DH: Well you clearly don’t give yourself enough credit for your work on ‘Modern Family.’
TB: I’m actually like…what are those animals that are parasitic and live like on the backs of elephants and whales? That’s how I’ve been with Chris Lloyd and (‘Modern Family’ co-creator) Steve Levitan.
DH: Are you starting to field offers for movies now?
TB: Yeah, that’s beginning to happen a little bit. Not like an avalanche, but some. It’s fun to imagine, whether true or not, that there’s now a little more choice involved in my decisions. It’s kind of exciting. I’m now more at the beginning of the (casting) thinking for projects rather than just replacing people who have dropped out.
DH: It seems to have been a big year for you, what with your show taking off, the Emmy nomination – and adopting your first kid, a baby girl, early in the year.
TB: Yeah, becoming a father for the first time has been great.
DH: And now you can take parenting tips from your character, Phil.
TB: Oddly enough, I can. There’s something about the spirit of Phil that I really admire. He’s kind of militantly positive. And unflappable.
DH: How did you get into acting?
TB: A little bit by accident. I had no real direction at all in my 20’s and so I did what a lot of people without direction do: I took an acting class. In one of those first days of the class, I did this weird, silly improv, and it got laughs. It was such a blissful moment. I’ve never gotten over that love of hearing laughter. As a people pleaser, it’s the drug of choice for me.
DH: So you’ve carved out a nice little career, but if ‘Modern Family’ hadn’t come along, you’d still seriously be selling T-shirts?

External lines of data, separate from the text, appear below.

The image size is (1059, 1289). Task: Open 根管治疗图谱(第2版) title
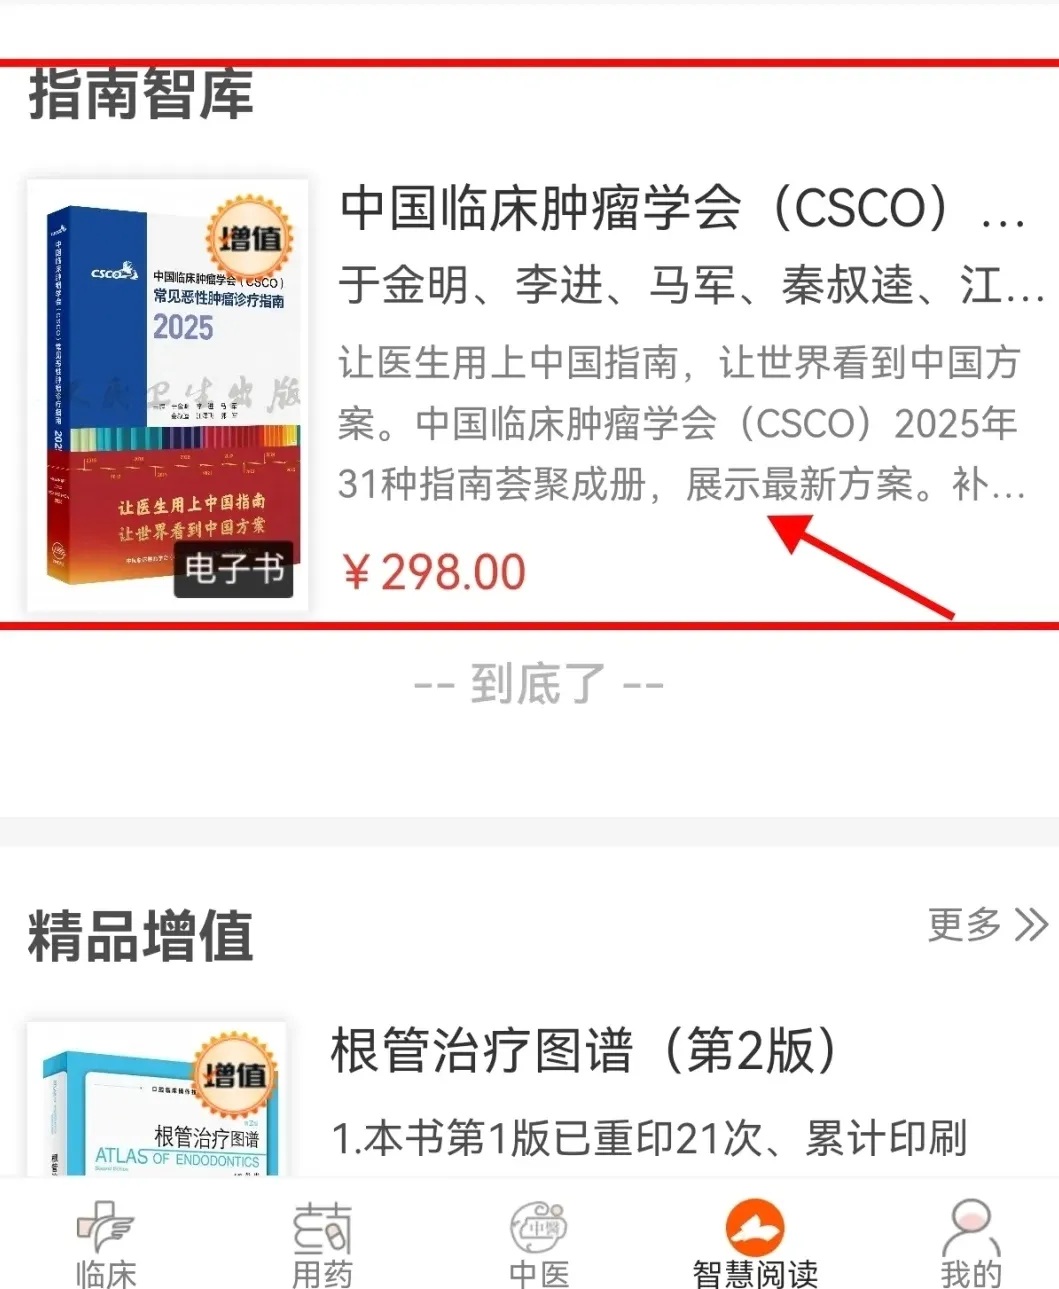pos(584,1051)
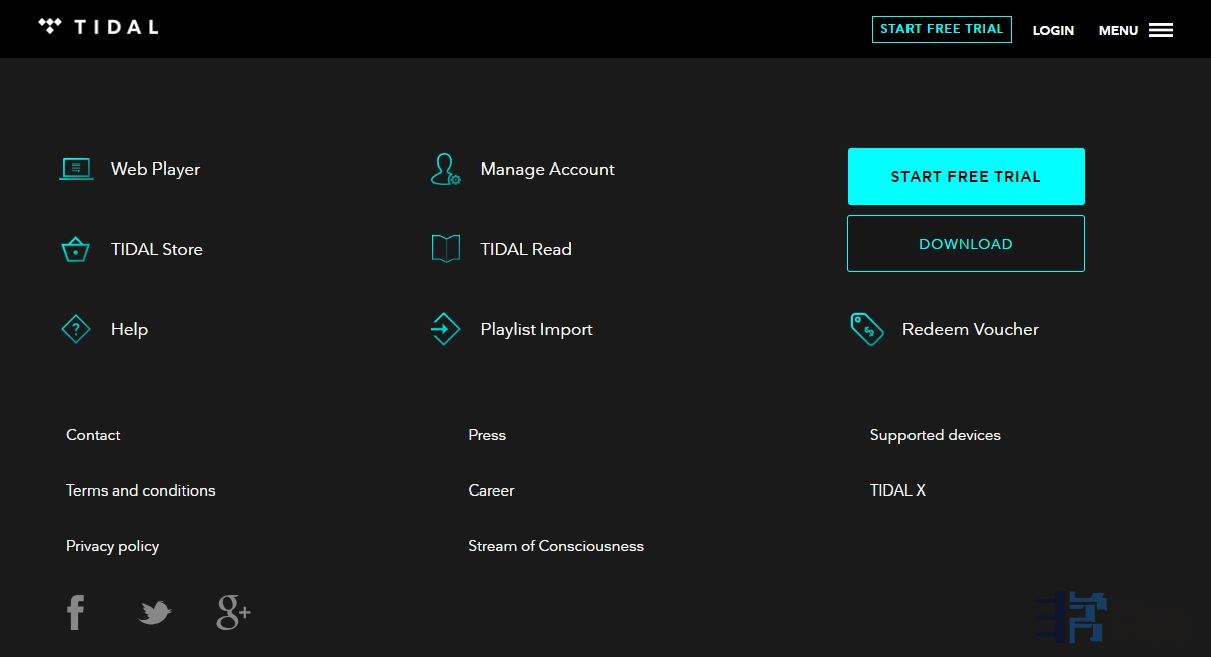Click the Redeem Voucher tag icon
This screenshot has height=657, width=1211.
click(867, 329)
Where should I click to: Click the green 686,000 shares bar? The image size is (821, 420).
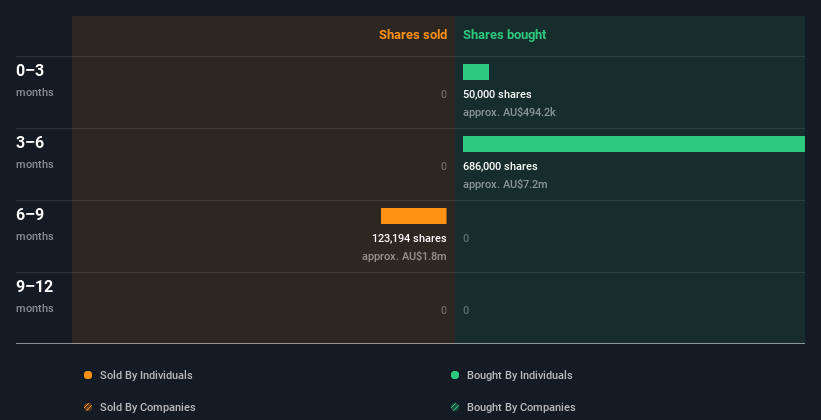[x=634, y=144]
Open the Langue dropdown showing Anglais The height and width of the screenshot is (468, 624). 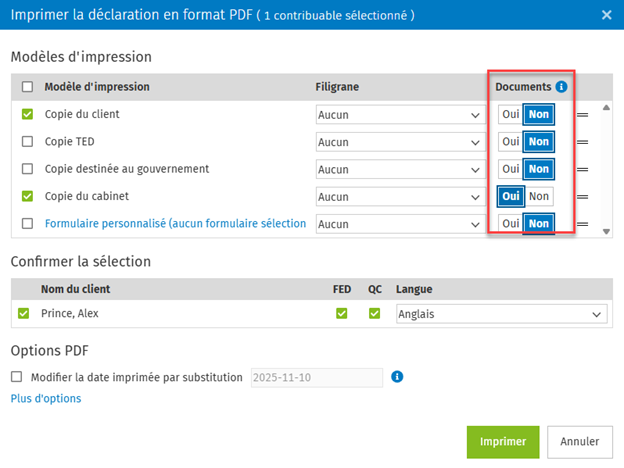pos(501,314)
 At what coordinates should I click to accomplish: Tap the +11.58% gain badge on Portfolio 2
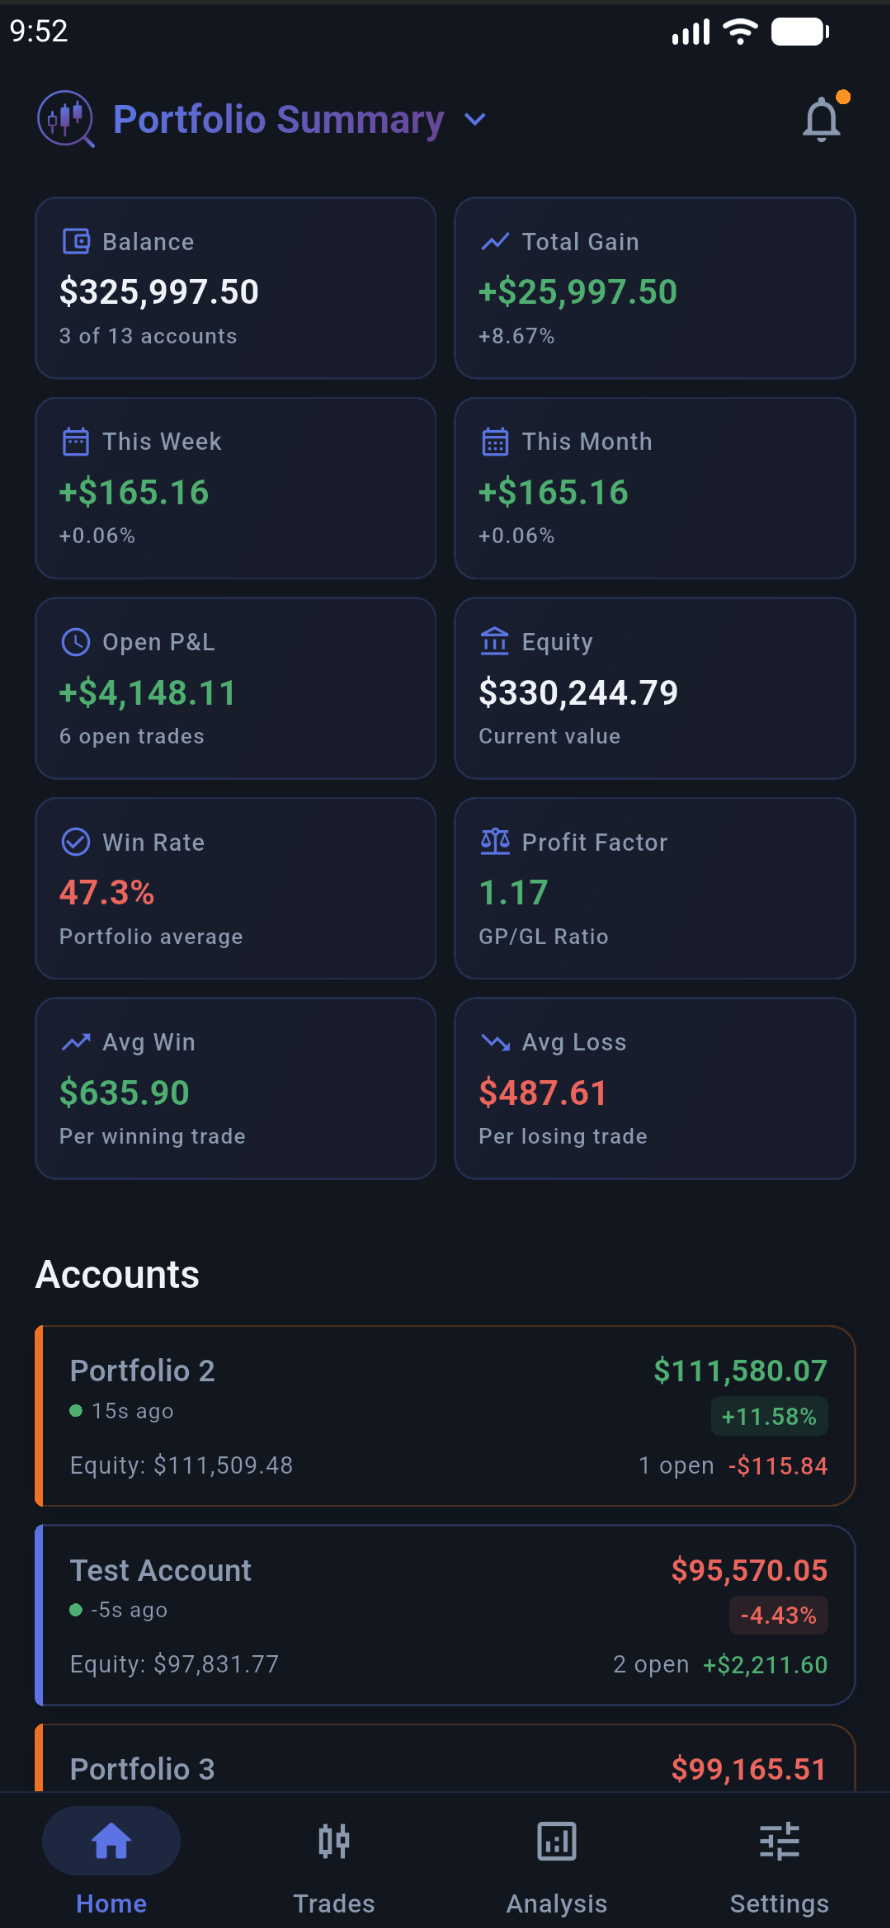click(x=769, y=1416)
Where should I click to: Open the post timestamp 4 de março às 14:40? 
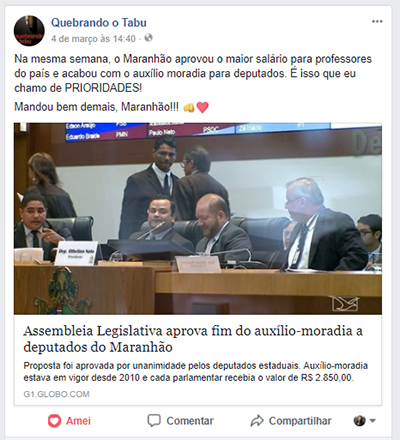93,39
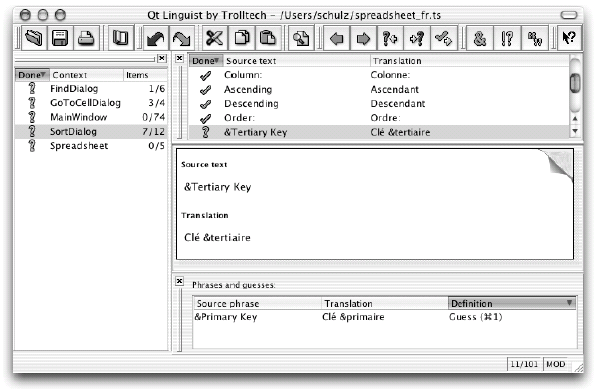Select the MainWindow context
The height and width of the screenshot is (391, 599).
(x=79, y=117)
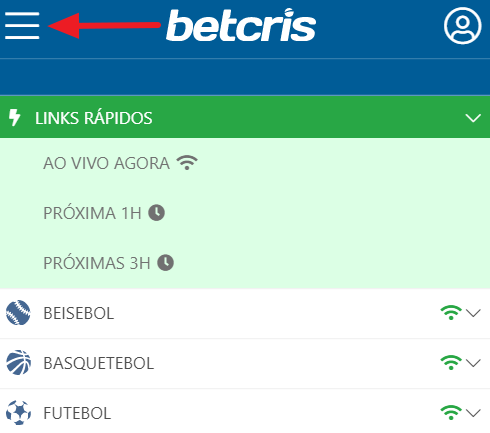Expand the Basquetebol category chevron
The width and height of the screenshot is (490, 433).
473,363
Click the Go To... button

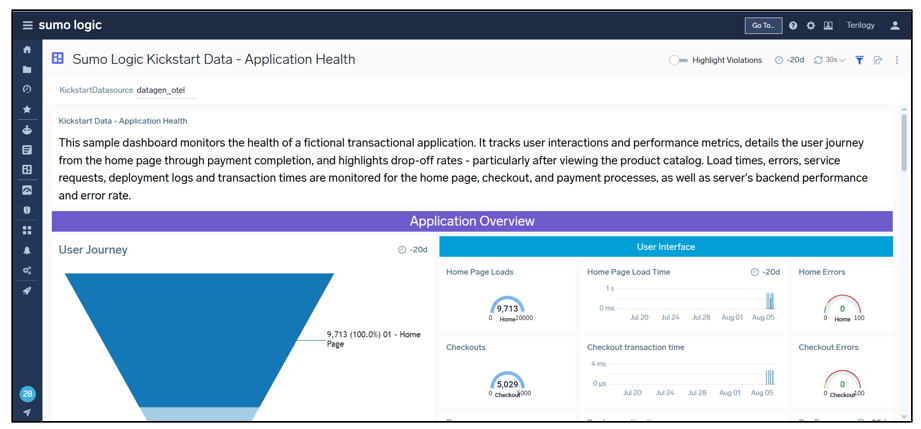(763, 26)
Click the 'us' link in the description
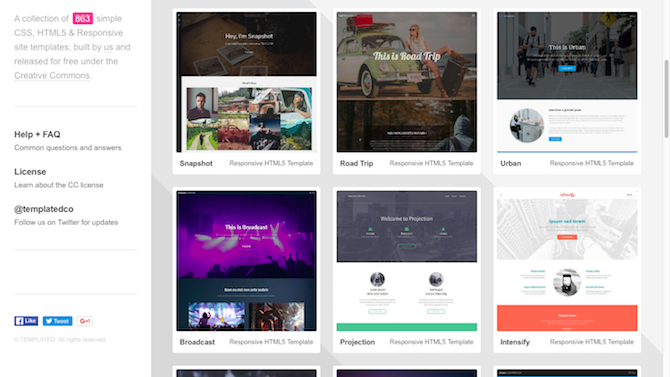The height and width of the screenshot is (377, 670). [x=109, y=47]
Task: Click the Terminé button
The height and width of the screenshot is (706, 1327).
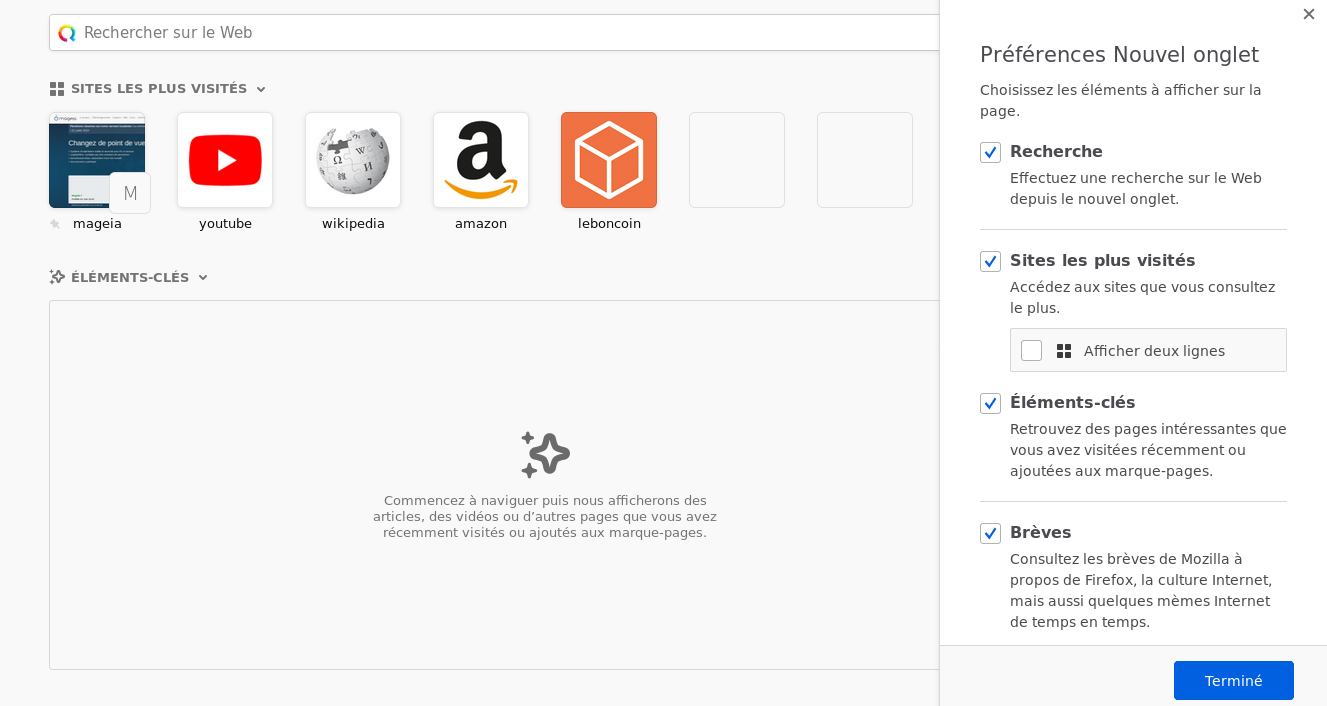Action: (1234, 680)
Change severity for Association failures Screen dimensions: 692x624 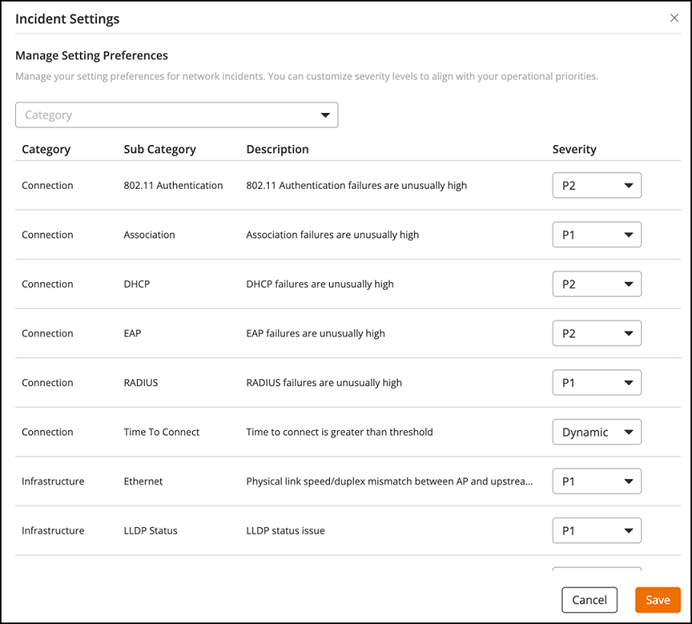click(x=596, y=235)
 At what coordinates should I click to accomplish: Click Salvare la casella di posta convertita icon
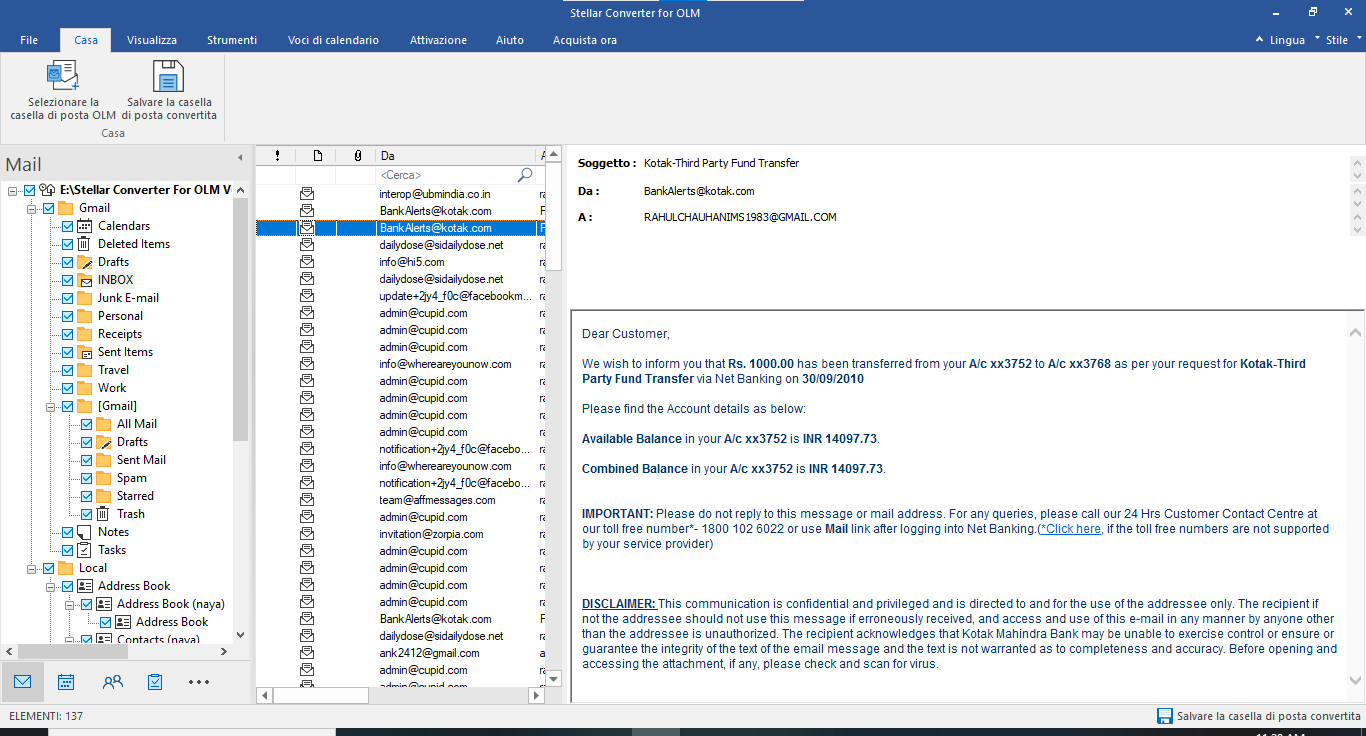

TB: You know, quite possibly. And I’d have honestly been OK with it. I think there are pluses and minuses to being simpleminded. The minus is not having any sort of vision for the future. But on the plus side, my wife and I have really been happy through all of the ups and downs. When you don’t have crazy ambitions, you’re always happy just kind of getting by. Our expectations were always kept low. And so I feel like we appreciate it all the more to have all this good fortune come our way, which we hadn’t really been planning.
DH: But just to be clear, all things considered, you’d rather have sitcom success and an Emmy nomination than have to scrape together a living from bake sales?
TB: Well sure. But you know, the bake sales would have been OK, too. And they may have to be again.